21 de julho de 2016 2

Tive a oportunidade de cobrir dois jogos olímpicos pelo Grupo RBS, Pequim e Londres, e em ambos a preocupação com a segurança foi tão extrema quanto a que vemos hoje às vésperas do Rio 2016.

O DC se antecipou à discussão fora do eixo-Rio de Janeiro com matéria na quarta-feira mostrando como a delegação da Alemanha não tem esquema especial de segurança para a equipe de natação em Palhoça (clique aqui e confira).

Nesta quinta-feira eclodiu a prisão de vários suspeitos de planejarem atos de terrorismo visando aos Jogos no Brasil.

Está instalada, de vez, a paranoia. Na minha humilde opinião, de quem já tem experiência olímpica, as cidades que abrigam delegações deveriam estar melhor vigiadas. Sei que seria um contingente expressivo de homens para cobrir o país todo e sei também que a proteção brasileira ocorre por demanda dos próprios países. Mesmo assim, sabendo que a delegação paralímpica de Israel está para chegar em SC, me dou o direito de ficar preocupado. E a Alemanha, convenhamos, é um alvo, tanto que teve atentado recente em seu território.

Além da preocupação que exponho acima, há um sentimento meu de que esta Olimpíada brasileira é a com maior anticlímax já vivida na história. Se a Copa do Mundo já foi meio estranha para os brasileiros, que não engoliram a competição (será que fomos punidos com o 7 a 1 ou alertados?), as Olimpíadas viraram um alienígena em solo pátrio.
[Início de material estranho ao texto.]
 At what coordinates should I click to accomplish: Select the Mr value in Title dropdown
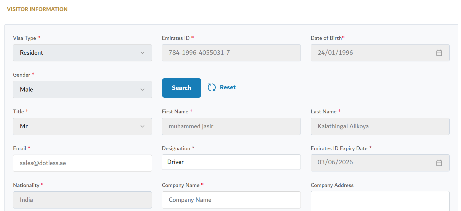pyautogui.click(x=24, y=126)
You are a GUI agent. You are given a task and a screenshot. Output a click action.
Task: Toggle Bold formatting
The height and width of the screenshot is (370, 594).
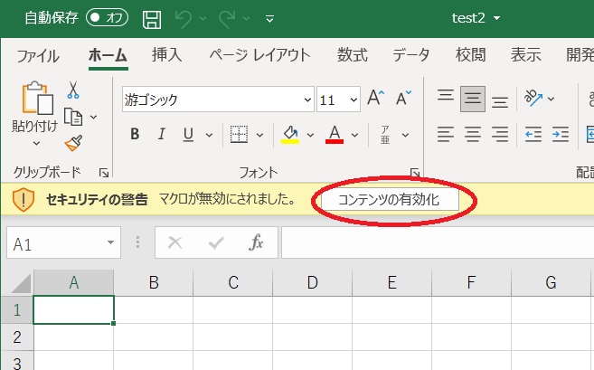click(x=135, y=135)
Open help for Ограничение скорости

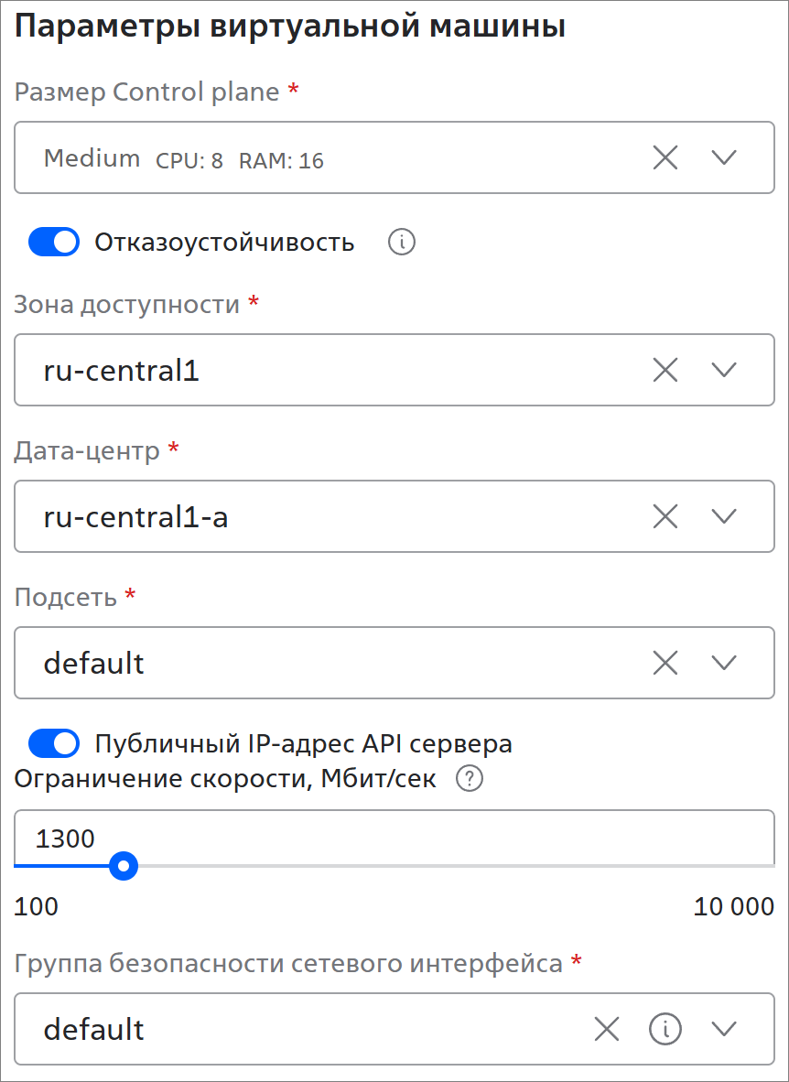click(470, 780)
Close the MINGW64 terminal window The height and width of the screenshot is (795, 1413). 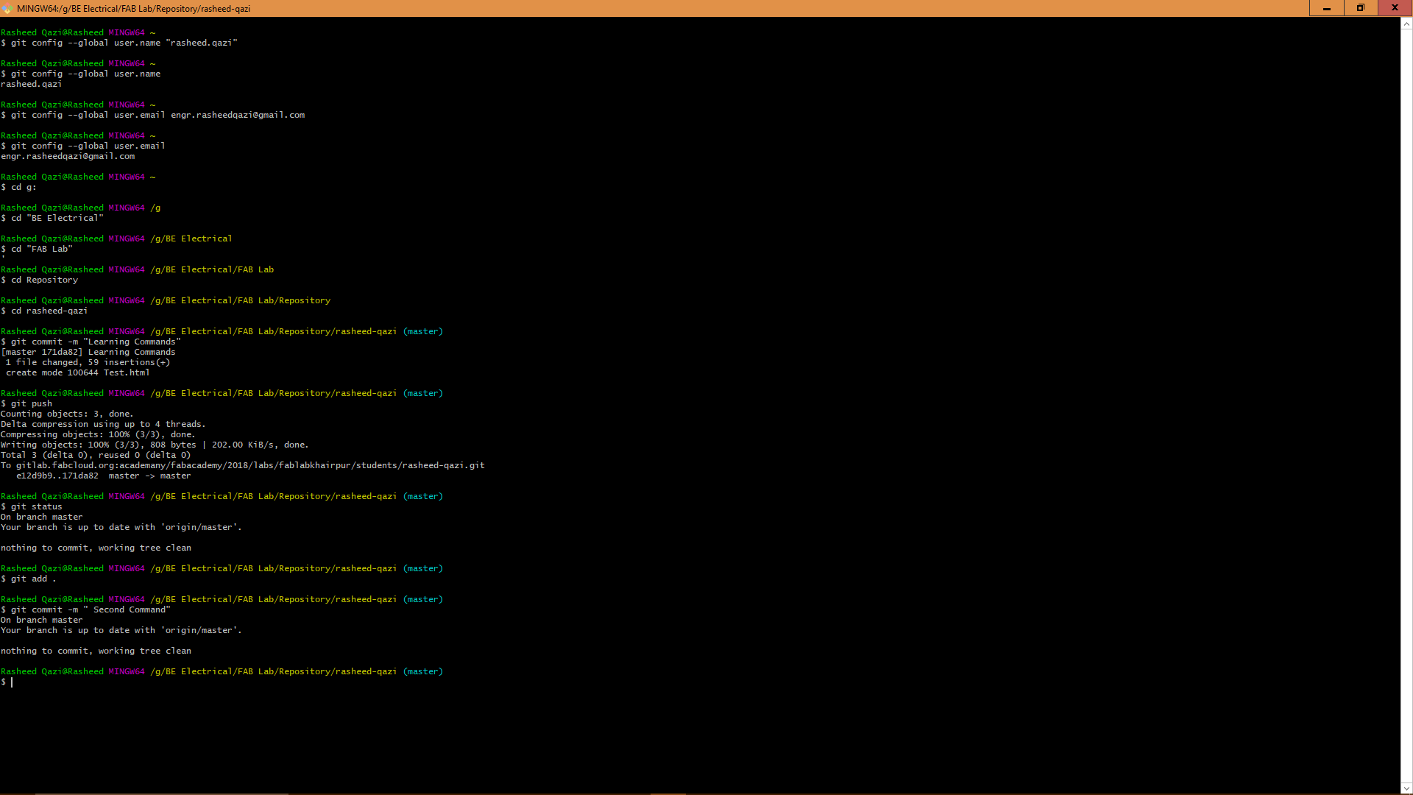(1395, 8)
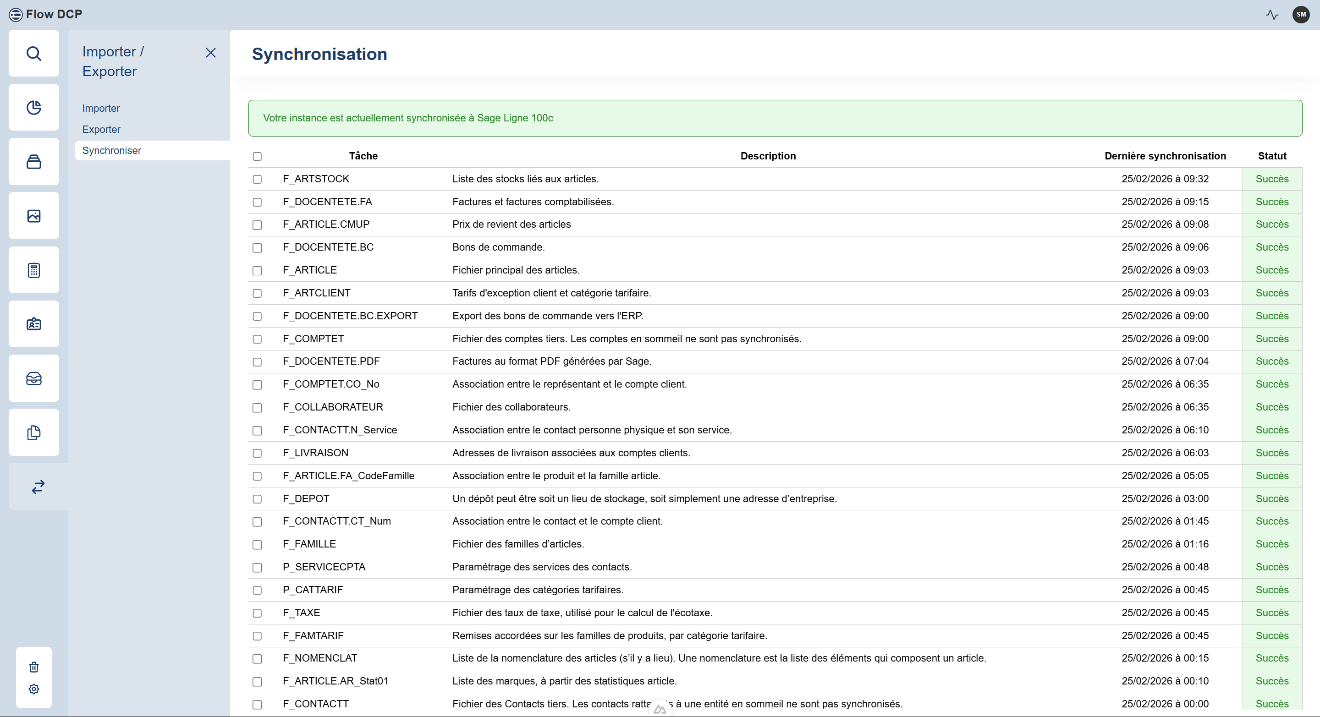
Task: Click the pie chart statistics icon
Action: [x=34, y=108]
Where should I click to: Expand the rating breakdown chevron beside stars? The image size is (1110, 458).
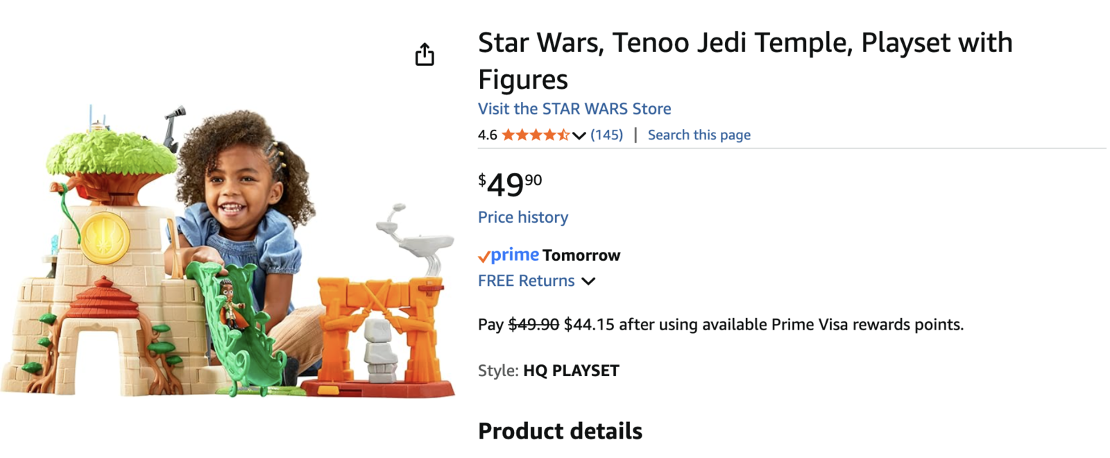click(579, 135)
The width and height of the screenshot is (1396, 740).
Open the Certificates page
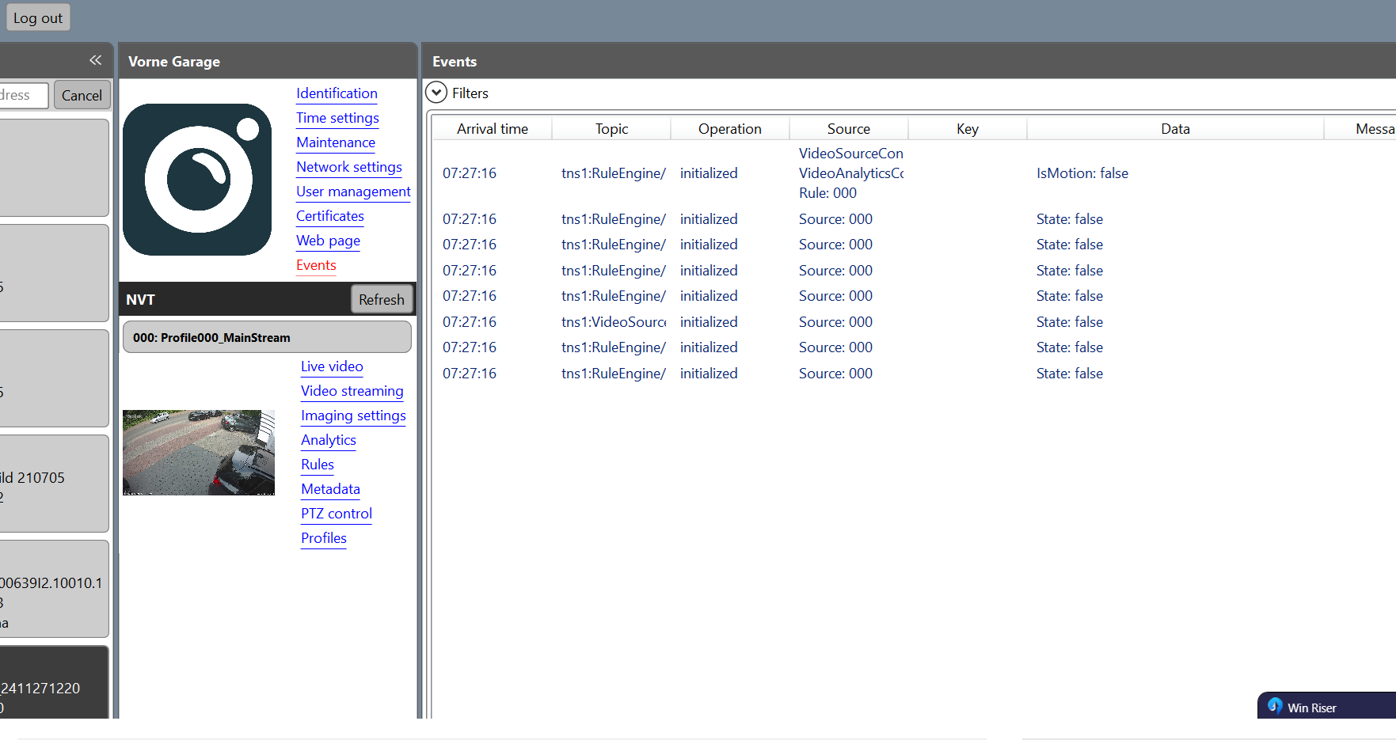click(329, 216)
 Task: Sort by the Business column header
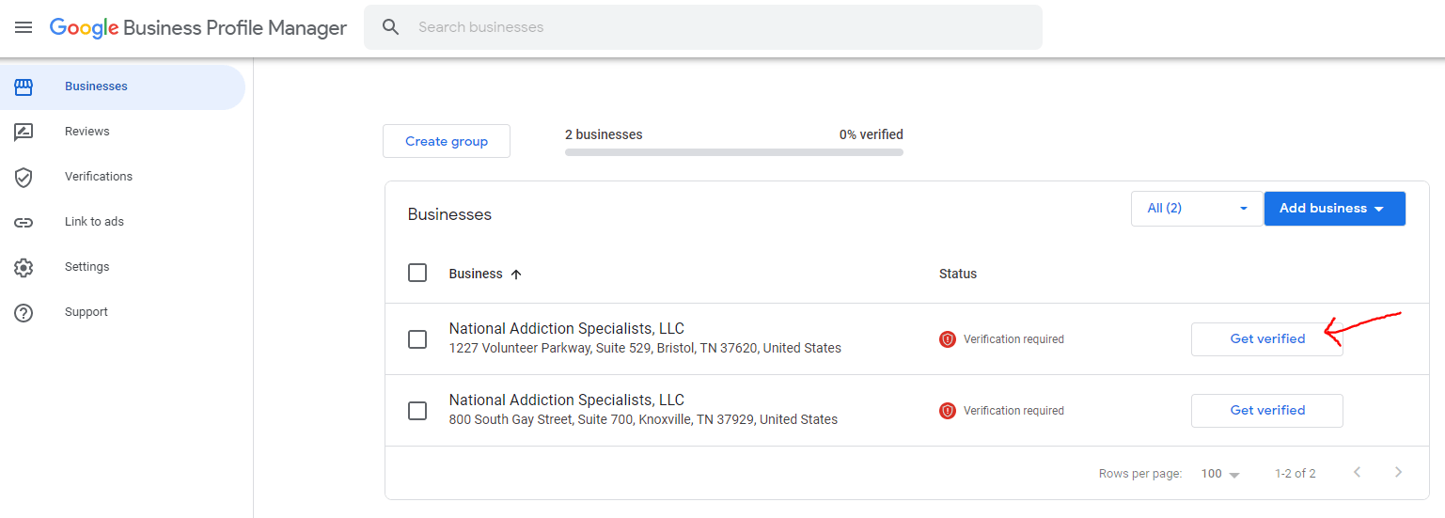[x=476, y=274]
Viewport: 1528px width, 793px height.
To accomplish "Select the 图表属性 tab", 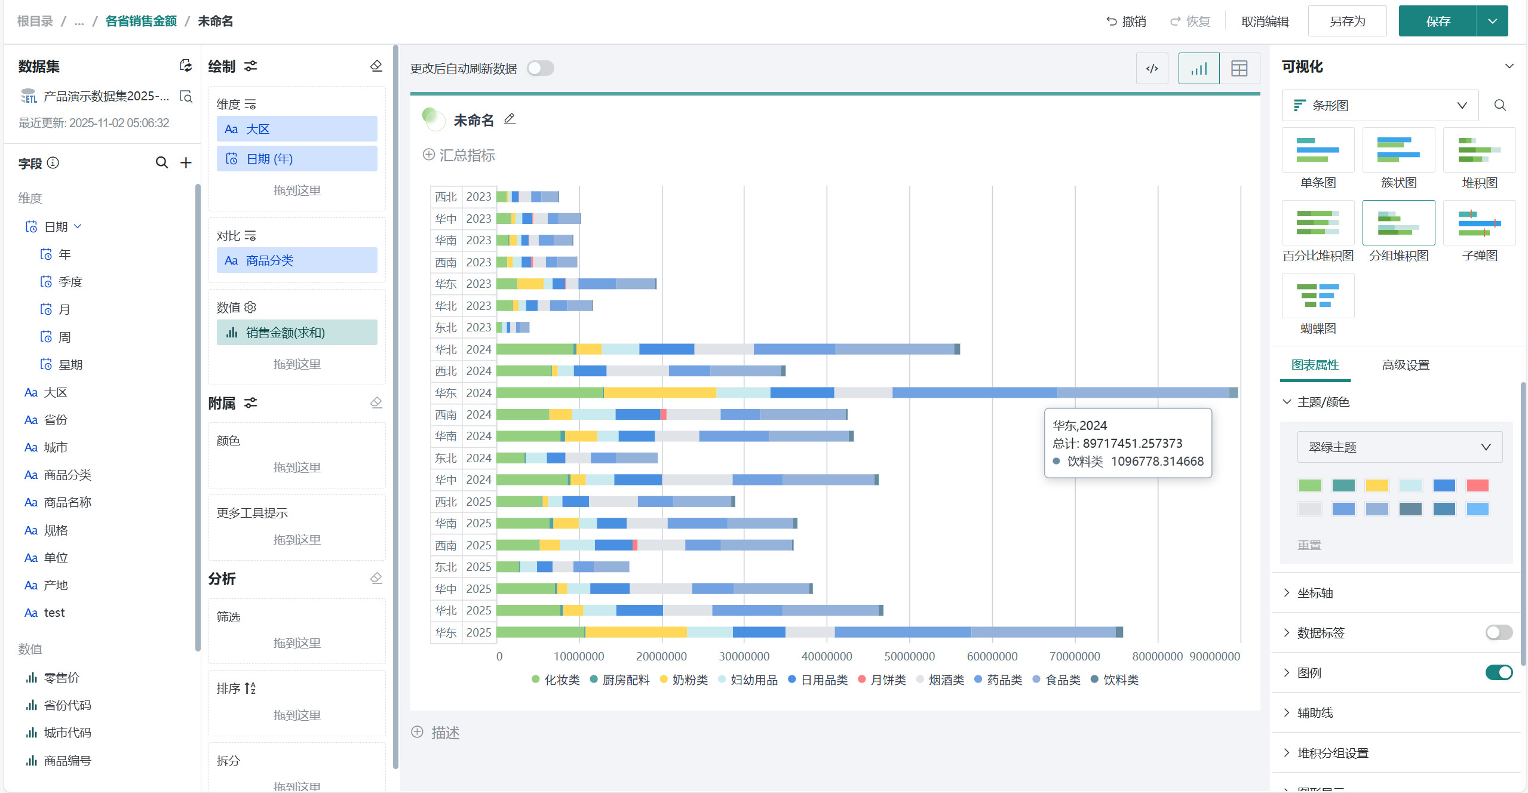I will (x=1315, y=365).
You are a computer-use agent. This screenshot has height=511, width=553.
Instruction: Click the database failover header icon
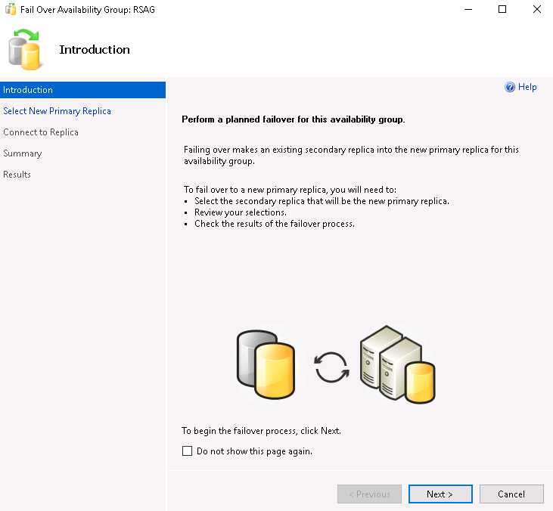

Fale com qualquer um nas ruas sobre a Olimpíada. A passagem da tocha teve e tem momentos emocionantes, sim, e eu valorizo o símbolo olímpico. E desprezo as tentativas de apagá-la. Mas reconheço, também, um contraste absurdo com o momento do país, que não permite às pessoas pensarem em qualquer coisa que não seja insegurança, injustiça social e indignação com corrupção.

Neste cenário, temos um momento desolador para a história do esporte. O símbolo do congraçamento entre os povos, que já sofreu boicotes, já sofreu atentados, já sofreu com o doping, chega com todos estes dramas em grau máximo ao Brasil. É a ameaça de terrorismo (que é mundial, diga-se de passagem), mais a certeza de que todo equipamento olímpico do Rio de Janeiro não vai reverter para o social, e de que os gastos serão muito maiores do que os lucros e que as contas como sempre quem vai pagar é o povo, não os gestores.

Torço muito para nas próximas semanas para que eu encontre dentro de mim forças para vibrar com os atletas e competições. Hoje, tá difícil.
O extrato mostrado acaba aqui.